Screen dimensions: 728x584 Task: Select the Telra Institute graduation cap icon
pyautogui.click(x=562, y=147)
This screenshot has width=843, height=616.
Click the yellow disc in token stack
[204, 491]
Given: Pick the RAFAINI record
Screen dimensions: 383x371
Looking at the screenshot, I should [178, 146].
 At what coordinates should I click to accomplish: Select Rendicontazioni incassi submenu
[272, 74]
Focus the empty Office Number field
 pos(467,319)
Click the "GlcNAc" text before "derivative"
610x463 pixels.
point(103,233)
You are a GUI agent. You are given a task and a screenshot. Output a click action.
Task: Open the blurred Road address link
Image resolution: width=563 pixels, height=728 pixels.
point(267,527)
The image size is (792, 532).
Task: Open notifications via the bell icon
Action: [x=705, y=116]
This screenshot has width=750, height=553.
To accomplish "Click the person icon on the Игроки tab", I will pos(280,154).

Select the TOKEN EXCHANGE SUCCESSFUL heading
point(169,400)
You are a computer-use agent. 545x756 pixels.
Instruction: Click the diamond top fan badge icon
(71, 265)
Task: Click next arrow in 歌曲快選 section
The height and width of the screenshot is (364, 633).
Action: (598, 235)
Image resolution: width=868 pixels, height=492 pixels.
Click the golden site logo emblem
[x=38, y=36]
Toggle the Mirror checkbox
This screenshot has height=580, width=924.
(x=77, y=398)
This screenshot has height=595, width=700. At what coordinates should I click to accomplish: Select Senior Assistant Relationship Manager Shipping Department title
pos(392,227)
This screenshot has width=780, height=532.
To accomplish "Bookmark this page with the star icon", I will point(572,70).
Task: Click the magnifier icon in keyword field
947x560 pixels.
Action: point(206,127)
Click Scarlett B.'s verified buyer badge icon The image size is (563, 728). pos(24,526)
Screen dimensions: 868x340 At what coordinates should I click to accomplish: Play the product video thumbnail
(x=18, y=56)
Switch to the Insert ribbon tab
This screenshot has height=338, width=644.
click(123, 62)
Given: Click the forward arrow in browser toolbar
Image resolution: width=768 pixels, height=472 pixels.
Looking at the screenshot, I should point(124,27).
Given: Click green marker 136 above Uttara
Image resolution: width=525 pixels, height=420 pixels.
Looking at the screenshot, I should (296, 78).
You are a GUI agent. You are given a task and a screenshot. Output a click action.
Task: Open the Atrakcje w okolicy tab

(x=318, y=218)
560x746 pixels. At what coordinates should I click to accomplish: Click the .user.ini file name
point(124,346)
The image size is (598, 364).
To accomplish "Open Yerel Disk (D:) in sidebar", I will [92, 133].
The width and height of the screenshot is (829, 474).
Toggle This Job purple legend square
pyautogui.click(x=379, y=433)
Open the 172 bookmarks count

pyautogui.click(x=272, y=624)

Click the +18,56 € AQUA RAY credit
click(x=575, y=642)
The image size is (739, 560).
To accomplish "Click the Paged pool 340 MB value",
= = = = =
Your task:
All of the entries above must be transcribed exactly.

Answer below:
Screen dimensions: 728x584 Task: Select the Telra Institute graduation cap icon
pyautogui.click(x=562, y=147)
This screenshot has width=843, height=616.
Click the yellow disc in token stack
[204, 491]
Given: Pick the RAFAINI record
Screen dimensions: 383x371
Looking at the screenshot, I should [178, 146].
 At what coordinates should I click to accomplish: Select Rendicontazioni incassi submenu
[272, 74]
Focus the empty Office Number field
 pos(467,319)
Click the "GlcNAc" text before "derivative"
610x463 pixels.
point(103,233)
You are a GUI agent. You are given a task and a screenshot. Output a click action.
Task: Open the blurred Road address link
Image resolution: width=563 pixels, height=728 pixels.
point(267,527)
The image size is (792, 532).
Task: Open notifications via the bell icon
Action: [x=705, y=116]
This screenshot has width=750, height=553.
To accomplish "Click the person icon on the Игроки tab", I will pos(280,154).

Select the TOKEN EXCHANGE SUCCESSFUL heading
point(169,400)
You are a computer-use agent. 545x756 pixels.
Instruction: Click the diamond top fan badge icon
(71, 265)
Task: Click next arrow in 歌曲快選 section
The height and width of the screenshot is (364, 633).
Action: (598, 235)
Image resolution: width=868 pixels, height=492 pixels.
Click the golden site logo emblem
[x=38, y=36]
Toggle the Mirror checkbox
This screenshot has height=580, width=924.
(x=77, y=398)
This screenshot has height=595, width=700. At what coordinates should I click to accomplish: Select Senior Assistant Relationship Manager Shipping Department title
pos(392,227)
This screenshot has width=780, height=532.
To accomplish "Bookmark this page with the star icon", I will point(572,70).
Task: Click the magnifier icon in keyword field
947x560 pixels.
Action: point(206,127)
Click Scarlett B.'s verified buyer badge icon The image size is (563, 728). pos(24,526)
Screen dimensions: 868x340 At what coordinates should I click to accomplish: Play the product video thumbnail
(x=18, y=56)
Switch to the Insert ribbon tab
This screenshot has height=338, width=644.
click(123, 62)
Given: Click the forward arrow in browser toolbar
Image resolution: width=768 pixels, height=472 pixels.
Looking at the screenshot, I should point(124,27).
Given: Click green marker 136 above Uttara
Image resolution: width=525 pixels, height=420 pixels.
Looking at the screenshot, I should (296, 78).
You are a GUI agent. You are given a task and a screenshot. Output a click action.
Task: Open the Atrakcje w okolicy tab

(x=318, y=218)
560x746 pixels. At what coordinates should I click to accomplish: Click the .user.ini file name
point(124,346)
The image size is (598, 364).
To accomplish "Open Yerel Disk (D:) in sidebar", I will [92, 133].
The width and height of the screenshot is (829, 474).
Toggle This Job purple legend square
pyautogui.click(x=379, y=433)
Open the 172 bookmarks count

pyautogui.click(x=272, y=624)

Click the +18,56 € AQUA RAY credit
click(x=575, y=642)
The image size is (739, 560).
To accomplish "Click the Paged pool 340 MB value",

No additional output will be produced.